Crypto.com Jobs

The Cybersecurity and Data Privacy team reports directly under the office of the CISO headed by Chief Information Security Officer (CISO) Jason Lau (https://www.linkedin.com/in/jasonciso/) who has over 23+ years of experience in the cybersecurity space, awarded Global Top 100 CISO, and also serves on the World Economic Forum, International Association of Privacy Professionals and more.

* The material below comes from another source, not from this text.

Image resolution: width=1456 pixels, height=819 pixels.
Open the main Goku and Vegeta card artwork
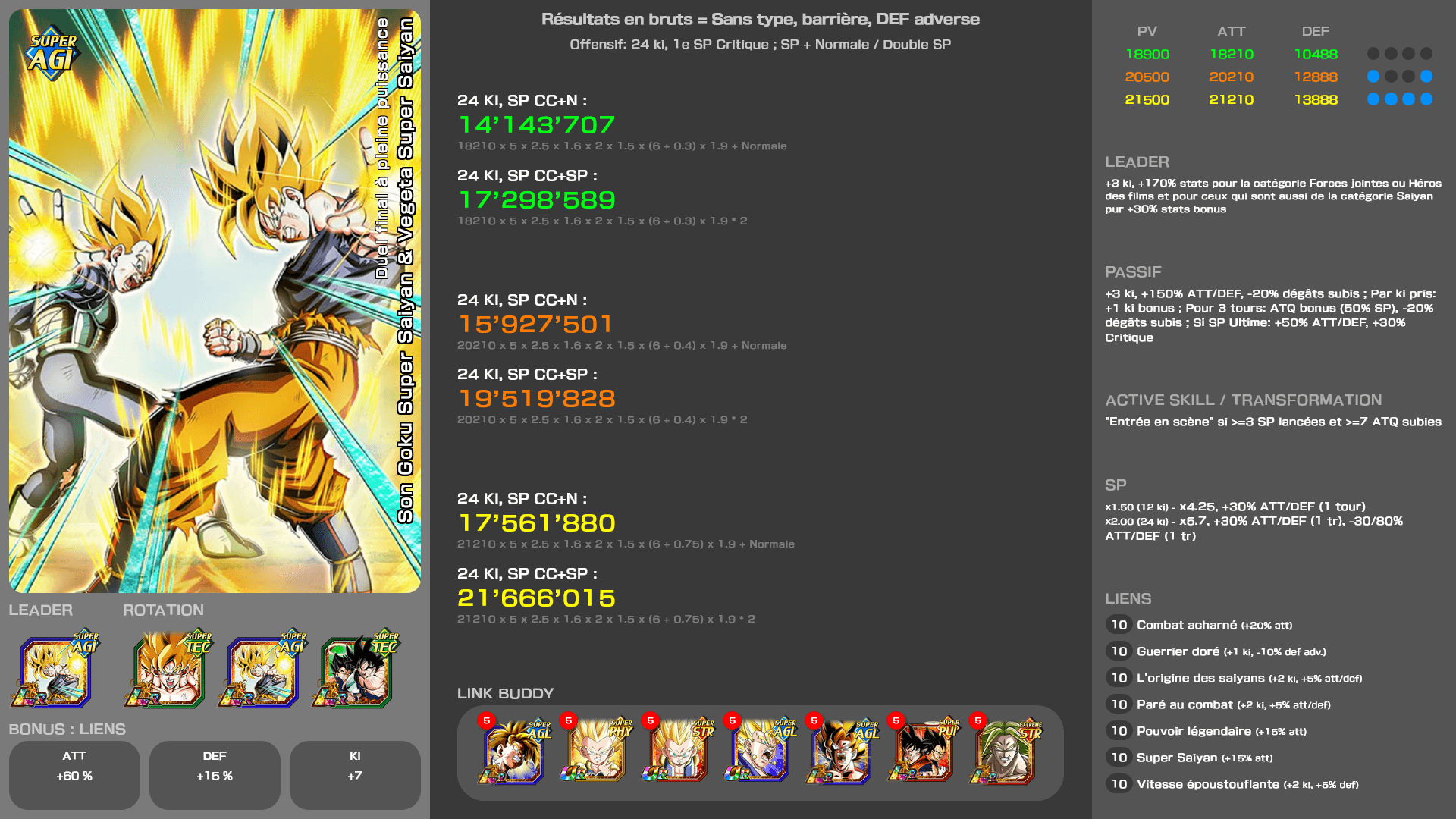tap(215, 301)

The team comprises of multiple functions from Blockchain Security, Operational Security, Security Governance and Compliance and more. We drive a culture of having a growth mindset and being humble to help everyone achieve their potential. Security and Data Privacy Compliance first strategy which has been at the core of our company. The security team helped to drive us to be the first Crypto company worldwide to achieve ISO27001, ISO27701, ISO22301 and PCI:DSS 3.2.1 (Level 1) certifications. Extremely detailed third party attested by international audit firm SGS and achieved "Adaptive (Tier 4)” – the highest level possible for the US National Institute of Standards and Technology (NIST) Cybersecurity Framework and the latest NIST Privacy Framework as well as SOC2 and many other regional certifications like the Data Protection Trust Mark.

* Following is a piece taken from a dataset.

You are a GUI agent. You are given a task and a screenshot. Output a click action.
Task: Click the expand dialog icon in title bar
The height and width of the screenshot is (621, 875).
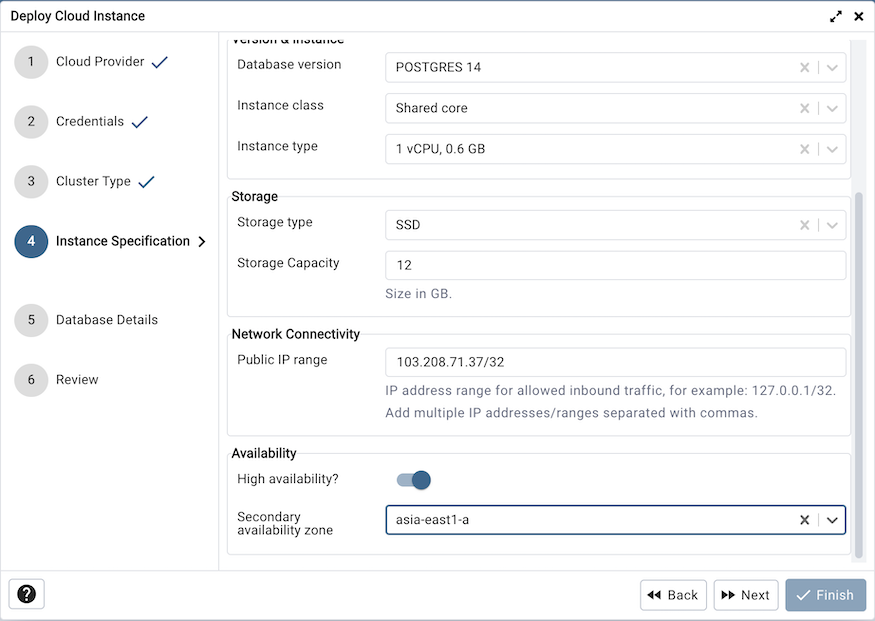point(836,16)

Crypto.com is seeking an experienced Senior Security Engineer to be at the forefront of securing our infrastructure. This role has the direct responsibility for supporting the Cloud Security, Vulnerability Management and Secure Configuration Management Programs. 

Responsibilities

• Implement, manage and enhance cloud security controls - native cloud security controls, CSPM, CNAPP, container security controls, etc.
• Build, maintain, tune and enhance CSPM, CNAPP and container security rules and policies.
• Work with SIEM engineering on cloud security logging and cloud security threat detection use cases.
• Work with the SOC on cloud security response procedures and to implement automated containment runbooks.
• Improve cloud security logging, detection and response processes. 
• Manage and enhance the company’s vulnerability management lifecycle processes.
• Manage vulnerability and configuration scanning tools, setup vulnerability scanners, perform scheduled scans, tuning scanning profiles, etc.
• Review and triage vulnerability alerts/advisories to produce manageable reports for actionable next steps. 
• Assist in the analysis and remediation of findings discovered during scheduled internal and third party vulnerability scans and penetration tests
• Prepare security patch bundles for various types of endpoints (Windows, Linux, MacOS).
• Manage and enhance the company’s baseline security configuration program for workstations and servers. This involves maintaining and developing hardening standards and working with stakeholders to implement these standards across the organization.
• Ensure the timely delivery of compliance and regulatory reporting.
• Collaborate closely with the security compliance team to acquire the compliance and regulation requirements and ensure the program fulfill their needs
• Deliver on KRIs and KCIs for vulnerability management, secure configuration management and cloud security.

Requirements

• 5+ years of experience working in information security
• 3+ years of experience in cloud security or vulnerability management
• Knowledge of common security frameworks such as CIS, NIST, PCI DSS etc.
• Able to articulate how vulnerabilities translates to cyber-risks
• Experience conducting security risk assessments
• Experience of using vulnerability management tools like Tenable, Qualys, InsightVM, Tripwire CCM, etc.
• Cloud experience (AWS and Azure) is required.
• Proficiency in a scripting language like Python, Ruby, PowerShell, or Bash is preferred.
• Information Security certifications (CISSP, SANS GIAC, Security+, etc.) a plus.
• High work ethic and sense of ownership for the delivered results.
• Excellent communication skills in English (spoken & written) and comfort communicating security risks and controls to technical and non-technical partners required.

#LI-SF1

#LI-MidSenior

#LI-Hybrid

Life @ Crypto.com

Work Perks: crypto.com visa card provided upon joining 

Our Crypto.com benefits packages vary depending on region requirements, you can learn more from our talent acquisition team.

About Crypto.com:

Founded in 2016, Crypto.com serves more than 80 million customers and is the world's fastest growing global cryptocurrency platform. Our vision is simple: Cryptocurrency in Every Wallet™. Built on a foundation of security, privacy, and compliance, Crypto.com is committed to accelerating the adoption of cryptocurrency through innovation and empowering the next generation of builders, creators, and entrepreneurs to develop a fairer and more equitable digital ecosystem.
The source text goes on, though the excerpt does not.